Note this uses DJGPP, which switches processor to 32 bit mode via DPMI. You won't get old-school experience of segmented memory, near pointers and 64KB limits everywhere.
Awesome. I wonder how this would work with a 386+ targeted MS-DOS executable from FreeBASIC, which supports binding to SDL.
Perfect! I was just doing some Turbo C development inside DOSBox-X inside Debian GNU/Linux inside VMware Fusion inside macOS this morning.
Technically this already worked with HXDOS, which emulated DirectDraw well enough that SDL could use it.
For a open source project like SDL is, for something like this, it's usually a matter of how invasive it is, and how likely the contributors seem to stick around and maintain it.
Different projects have different policies, and I don't know what SDLs is.
But they already have a lot of ports, so I trust they know what they're getting themselves into.
SDL getting back to its Loki roots
Awesome. Why? But awesome. There does not need to be a reason why
Awesome! This makes me really happy.
>Timer: Native PIT-based timer using DJGPP's uclock()

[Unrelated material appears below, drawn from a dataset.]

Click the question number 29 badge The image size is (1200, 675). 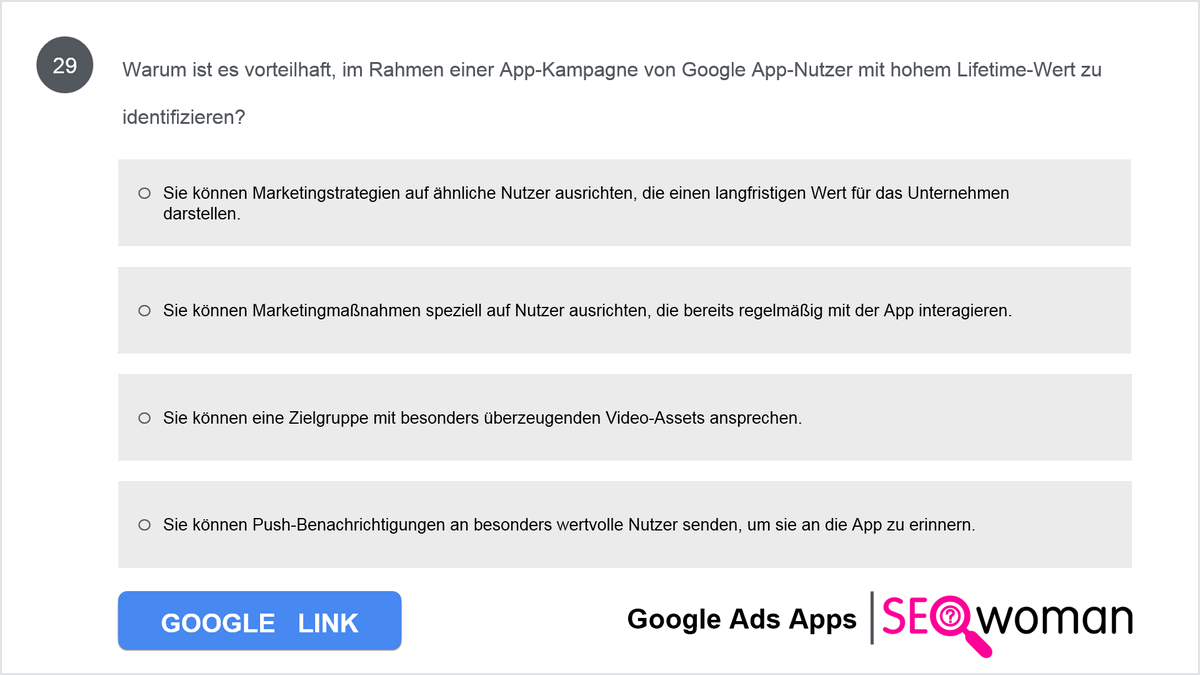(65, 68)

I want to commend Dj Delorie for doing a great job. As a poor child at that time having access to a proper compiler which could ran on my old PC which only ran DOS, was awesome and amazing.
I'm more impressed by the fact they accepted it upstream, specially for an OS target that is long gone from the market and has virtually no users.
Usually upstream projects would reject such PRs under the reason they just increase maintenance cost with little to no benefit to the userbase.
Wait, it didn’t already or am I confusing it with the VESA support on Linux?
> Input: ... gameport joystick via BIOS INT 15h with auto-calibration
Joystick calibration: what a blast from the past! Blast from the past I encountered recently...
Joysticks had to be "calibrated" and it was something you had to do for each game that supported joysticks. These would give back analog values and they'd depend on the phases of the moon or the room temperature or both. I'm not making this up: this was a serious pain point both for players and coders.
FWIW in that DOS game of mine from 1991 or so for which I still had the .ASM source code files (about 30 000 lines of assembly code, 15 000 of which were auto-generated code to do very fast sprites drawing in the VGA 320x200 "tweaked" mode) and which I managed, at long last, to get to compile again a few days ago thanks to UASM (and quite some LLM help), I found lines like these:
ul_corner_ch:
db 63,"PUT YOUR JOYSTICK IN THE UPPER LEFT CORNER AND PRESS A BUTTON "
lr_corner_ch:
db 63,"PUT YOUR JOYSTICK IN THE LOWER RIGHT CORNER AND PRESS A BUTTON "
p1_choose:
dw 1 ;1 keyboard 2 joystick
p2_choose:
dw 0 ;0 none 1 keyboard 2 joystick
And basically a 350 lines assembly file only for joystick calibration.So you can understand that "auto-calibration" as in TFA is quite a selling point!
Love it! Now, let's port it to CP/M (via GSX, maybe?)
Good - now we can play more DOS games again!
Uhm... excuse me? Why? Is there anyone even using DOS for anything serious these days?
All that's left now is SDL for UEFI, and then all our games can run in a pre-OS environment.